Simple check can boost DWP Universal Credit payments by £1,904 a year

Due to the severe cost of living problem, millions of British people are having financial difficulties.

Thankfully, there are numerous support programmes available to assist individuals in need.

Did you know that you can increase the amount that you pay on Universal Credit?

Whether you’re filing a claim alone or with someone else will determine how much benefits you receive.

If you live alone, your usual monthly allowance is £368.74.

Partners making a joint Universal Credit claim can get £578.82 between them, but when exactly should a claim be made together?

Lynne Thomson, and ex-DWP worker and tax adviser, says there is potentially money going unclaimed as people aren’t aware of when they need to make a joint claim as a couple.

It’s important to understand the difference as it could boost payments by up to £1,903.92 a year. However, if you make a claim as two single people when it should be together, you could owe money.

So what exactly is a couple in these terms? According to Lynne, if two people are married or are together as if they were, they must make a joint claim.

However, if they are both single, they should make two single person claims. A joint claim for Universal Credit is generally much less than two single person claims.

Lynne says the Department for Work and Pensions will not say what is a couple and use several things to decide whether two people are and must make a joint claim.

Whether those people are living together or not makes very little difference about if they are a couple. So, even if two people are living together, it does not mean they are a couple.

Equally, even when one person moves away it does not always mean they are not a couple.
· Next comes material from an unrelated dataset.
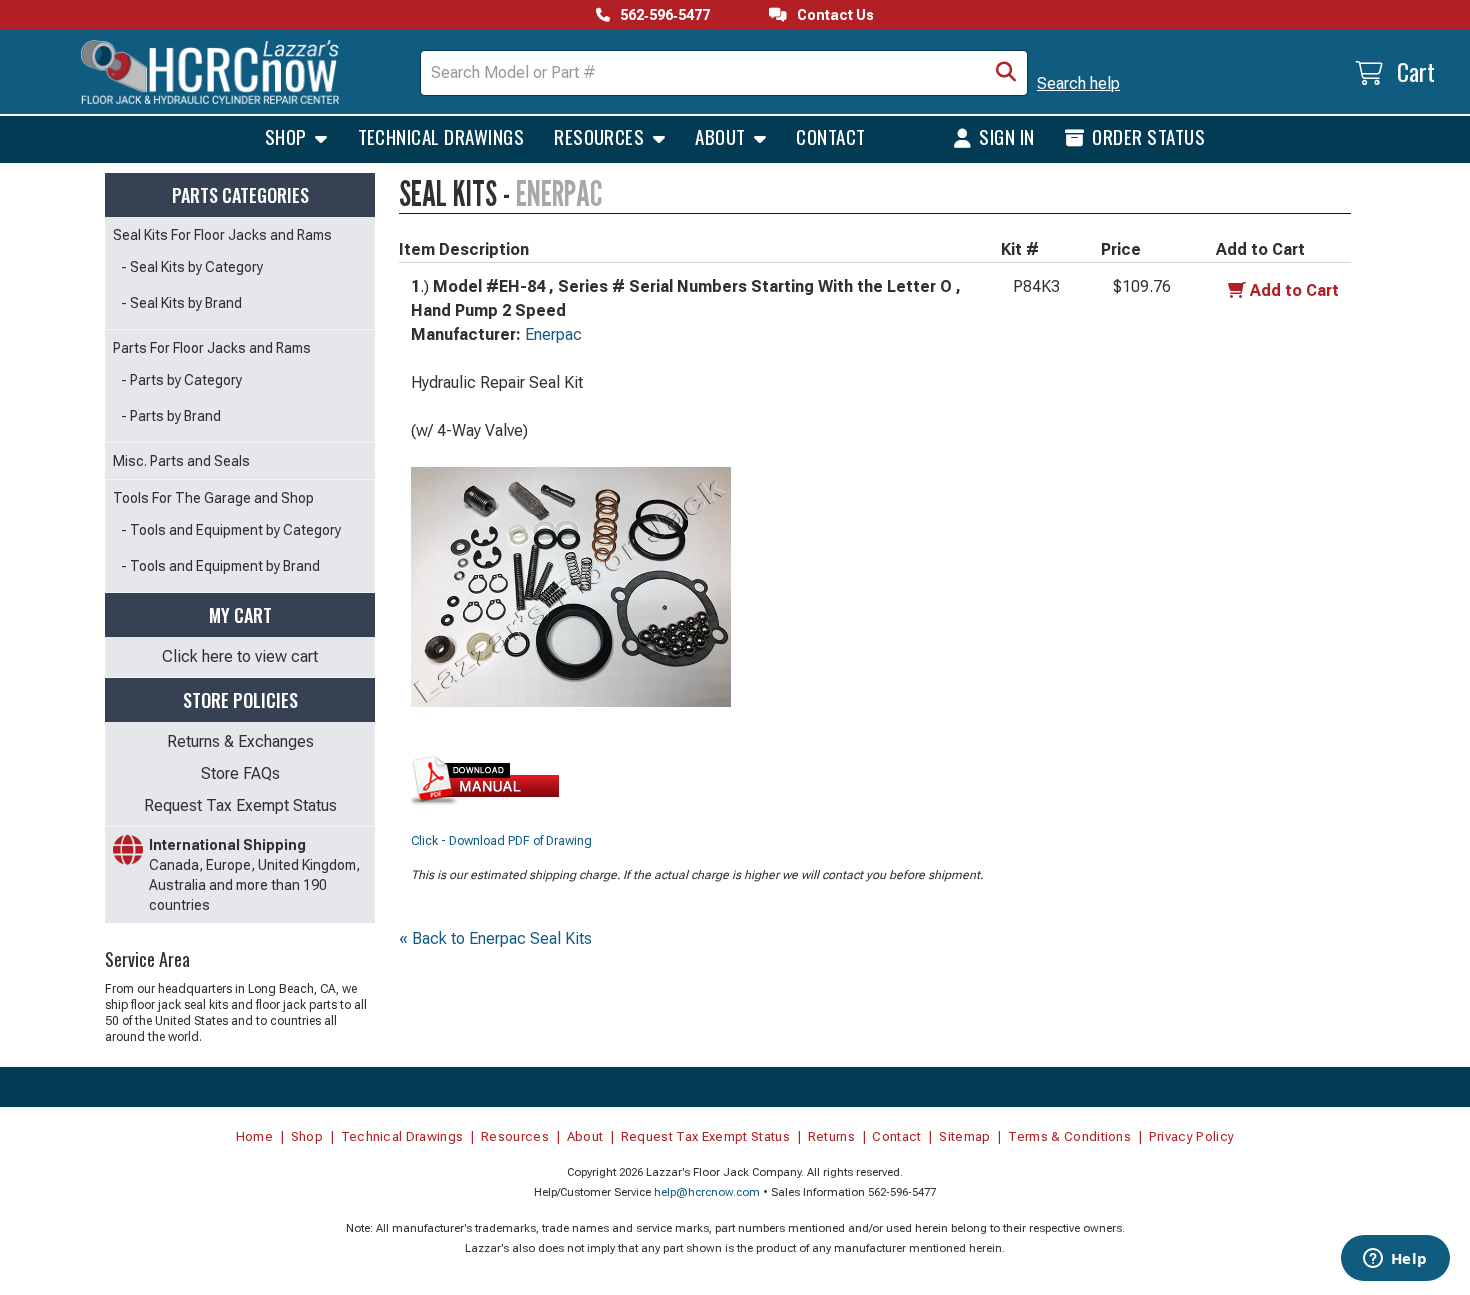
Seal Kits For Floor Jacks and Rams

No one thing defines a couple, and it is never possible to say with certainty whether two people are single or whether they are “a couple”.

The DWP looks at things like:

  • How did you come to be living together? Were you previously in a relationship?
  • What are your domestic arrangements? Do you cook and eat together. Do you do each other’s laundry?
  • Is there sharing of finances?
  • Do you socialise together?
  • Is there evidence of family life? Do you take the children on days out together?

Due to the numerous variables, it is usually worthwhile to verify these facts before making a claim.

Your situation, including whether you live with someone, your age, and your income if you work, will determine how much you receive.

Policy in Practice estimates that every year, unclaimed Universal Credit is worth £7.5 billion, and a quick check with a benefits calculator might be beneficial.